Redirecting Error and Warning Messages
--------------------------------------------
Since MuPDF version 1.16 error and warning messages can be redirected via an official plugin.

PyMuPDF will put error messages to *sys.stderr* prefixed with the string "mupdf:". Warnings are internally stored and can be accessed via *fitz.TOOLS.mupdf_warnings()*. There also is a function to empty this store.


.. rubric:: Footnotes

.. [#f1] MuPDF supports "deep-copying" objects between PDF documents. To avoid duplicate data in the target, it uses so-called "graftmaps", like a form of scratchpad: for each object to be copied, its :data:`xref` number is looked up in the graftmap.
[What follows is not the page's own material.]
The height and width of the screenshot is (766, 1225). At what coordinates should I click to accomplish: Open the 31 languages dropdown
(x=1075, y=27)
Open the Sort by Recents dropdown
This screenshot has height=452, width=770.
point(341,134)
If found, copying is skipped. Otherwise, the new :data:`xref` is recorded and the copy takes place. PyMuPDF makes use of this technique in two places so far: :meth:`Document.insertPDF` and :meth:`Page.showPDFpage`. This process is fast and very efficient, because it prevents multiple copies of typically large and frequently referenced data, like images and fonts. However, you may still want to consider using garbage collection (option 4) in any of the following cases:

    1. The target PDF is not new / empty: grafting does not check for resource types that already existed (e.g. images, fonts) in the target document
    2. Using :meth:`Page.showPDFpage` for more than one source document: each grafting occurs **within one source** PDF only, not across multiple.